Bei FIO dagegen müssen die Wallets lediglich das machen, was sie sowieso die ganze Zeit machen – nämlich mit einer Blockchain interagieren – um eine Adresse aufzulösen. Dies gibt FIO einen bedeutenden Vorteil gegenüber anderen Systemen und sorgt für eine zügige Integration vor allem bei Multicoin-Wallets.

Weniger schön dagegen ist die Privatsphäre. Wie schon bei ENS, Open Alias und PayID ist die Verknüpfung von Alias und Adresse vollkommen transparent. Wer mein Alias kennt, weiß genau, wie viel ich auf welcher Blockchain damit empfangen habe und was ich damit gemacht habe. Das macht ein solches Alias für ernsthafte Zwecke im Prinzip unbenutzbar, wenn man keine private Blockchain wie Monero benutzt. Zumindest sollte man sich im klaren sein, dass man auch mit FIO seine Hosen herunterlässt.

Die Auflösung Onchain macht diese Sache eher noch schlimmer: Bei Open Alias kann man die Adresse immerhin gelegentlich ändern, bei PayID im Prinzip auch. Wie bei ENS wird sie bei FIO dagegen für immer sichtbar sein. Immerhin hat FIO vor, in Zukunft „Freundeslisten“ einzuführen: Listen von Freunden, die das Alias entschlüsseln können, während es für den Rest der Welt verborgen bleibt.
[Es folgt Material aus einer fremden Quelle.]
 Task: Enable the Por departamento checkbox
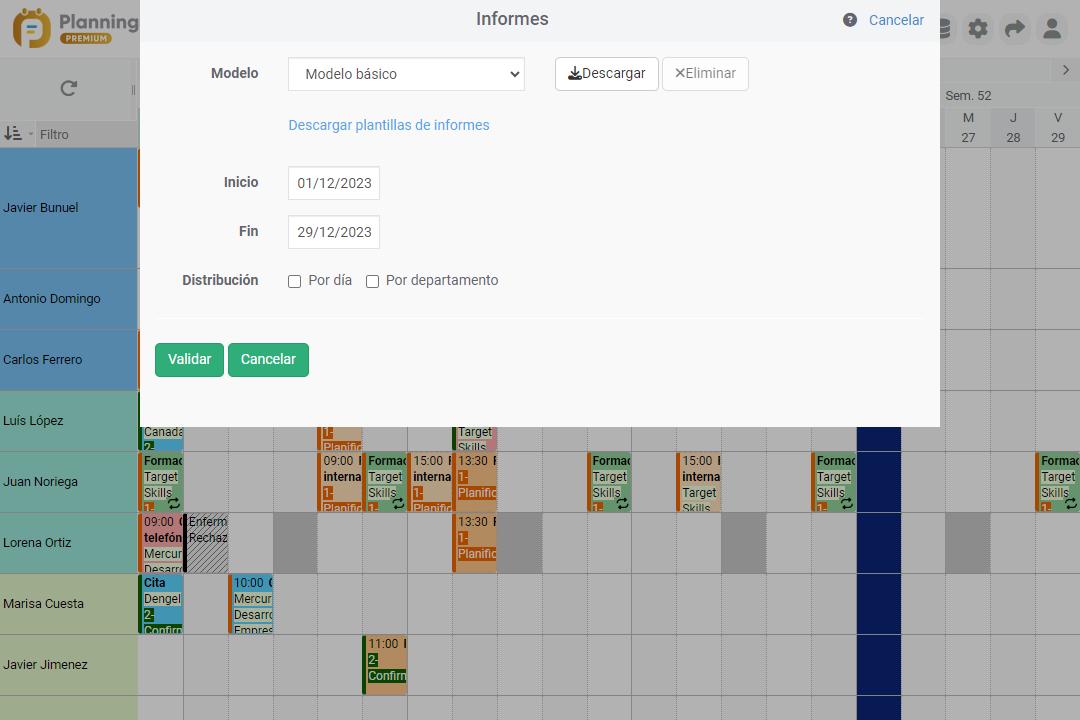pos(372,281)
Wenn man dann viele FIO-Adressen erzeugt und diese selektiv weitergibt, könnte daraus eine zumindest in Teilen akzeptable Privatsphäre entstehen.

Dennoch bleibt PayMail für Alias-Systeme auf transparenten Blockchains die einzige Option, die eine gute Privatsphäre gewährt. Wenn man dagegen Monero benutzt, kann man dagegen ruhigen Gewissens sowohl Open Alias als auch FIO verwenden.

Sieht man aber von der Privatsphäre ab, ist FIO das vielleicht vielversprechendste Alias-System, das es derzeit für Kryptowährungen gibt – und, wer weiß: Warum sollte FIO in Zukunft nicht auch für Banken und andere Zahlungsmittel gelten?